本申请提供了一种模型训练方法、中文文本纠错方法、电子设备和存储介质,该模型训练方法包括:获取训练中文语料和字音字形混淆集(110);根据字音字形混淆集构建字音模型和字形模型(120);根据训练中文语料确定字符嵌入(130);将训练中文语料输入字音模型和字形模型,分别得到拼音嵌入和字形嵌入(140);将字符嵌入、拼音嵌入和字形嵌入输入深度双向预训练语言模型并利用掩码策略进行预训练(150);对预训练后的深度双向预训练语言模型进行微调,得到中文文本纠错语言模型(160)。

Description

模型训练方法、中文文本纠错方法、电子设备和存储介质
相关申请的交叉引用
本申请基于申请号为202111394466.0、申请日为2021年11月23日的中国专利申请提出,并要求该中国专利申请的优先权,该中国专利申请的全部内容在此引入本申请作为参考。
技术领域
本申请涉及但不限于自然语言处理和人工智能技术领域,例如涉及一种模型训练方法、中文文本纠错方法、电子设备和存储介质。
背景技术
互联网中存有海量的文本信息,这些文本中包含许多错别字。在日常生活中,经常在公众号,微博等自媒体平台发现错误文字。据统计,在新媒体中文本出错率在2%左右,在一些问答系统中,出错率高达9%。在中文文本中大约83%的错误与相似发音相关,因为互联网内的中文基本是以拼音输入为主,48%的错误与相似字形相关,主要是由于五笔输入法和相似字形容易误选。输入准确性是自然语言处理领域内上层任务的前提,故而文本纠错是提升上层任务性能的关键,也是自然语言处理领域中的一项巨大挑战。
目前,语言模型无法学习到中文的近音字信息和形似字信息,导致在利用语音模型进行中文文本纠错时,无法利用近音字信息和形似字信息对错别字纠正,中文文本纠错结果的准确率低和可解释性差。
发明内容
以下是对本文详细描述的主题的概述。本概述并非是为了限制权利要求的保护范围。
本申请实施例提供了一种模型训练方法、中文文本纠错方法、电子设备和存储介质。
第一方面,本申请实施例提供了一种模型训练方法,包括:获取训练中文语料和字音字形混淆集,其中,所述字音字形混淆集为中文近音字混淆集和中文形似字混淆集的合集;根据所述字音字形混淆集构建字音模型和字形模型;根据所述训练中文语料确定字符嵌入;将所述训练中文语料输入所述字音模型和所述字形模型,分别得到拼音嵌入和字形嵌入;将所述字符嵌入、所述拼音嵌入和所述字形嵌入输入深度双向预训练语言模型并利用掩码策略进行预训练;对所述预训练后的深度双向预训练语言模型进行微调,得到中文文本纠错语言模型。
第二方面,本申请还提供了一种中文文本纠错方法,包括:获取待纠错中文文本;将所述待纠错中文文本输入训练后的中文文本纠错语言模型,得到纠错文本,其中,所述中文文本纠错语言模型由如上第一方面所述的模型训练方法训练得到。
第三方面,本申请还提供了一种中文语音识别纠错方法,包括:获取待纠错语音;对所述待纠错语音进行语音识别处理,得到待纠错中文文本;将所述待纠错中文文本输入训练后的中文文本纠错语言模型,得到纠错文本,其中,所述中文文本纠错语言模型由如上第一方面所述的模型训练方法训练得到。
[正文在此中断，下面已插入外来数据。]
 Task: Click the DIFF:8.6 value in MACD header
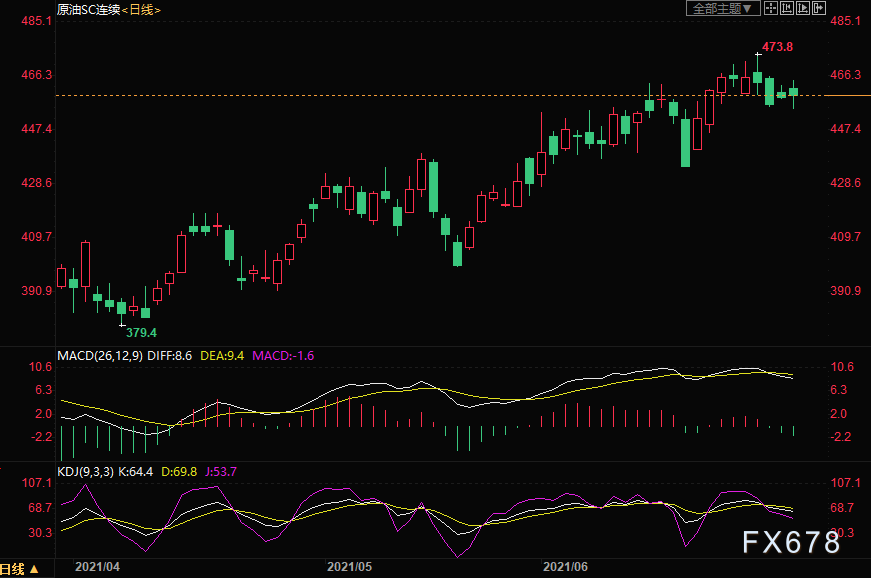(x=168, y=355)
第四方面,本申请还提供了一种电子设备,包括:存储器、处理器及存储在存储器上并可在处理器上运行的计算机程序,所述处理器执行所述计算机程序时实现如上第一方面所述 的模型训练方法,或者如上第二方面所述的中文文本纠错方法,或者如上第三方面所述的中文语音识别纠错方法。
第五方面,本申请还提供了一种计算机可读存储介质,所述计算机可读存储介质存储有计算机可执行程序,所述计算机可执行程序用于使计算机执行如上第一方面所述的模型训练方法,或者如上第二方面所述的中文文本纠错方法,或者如上第三方面所述的中文语音识别纠错方法。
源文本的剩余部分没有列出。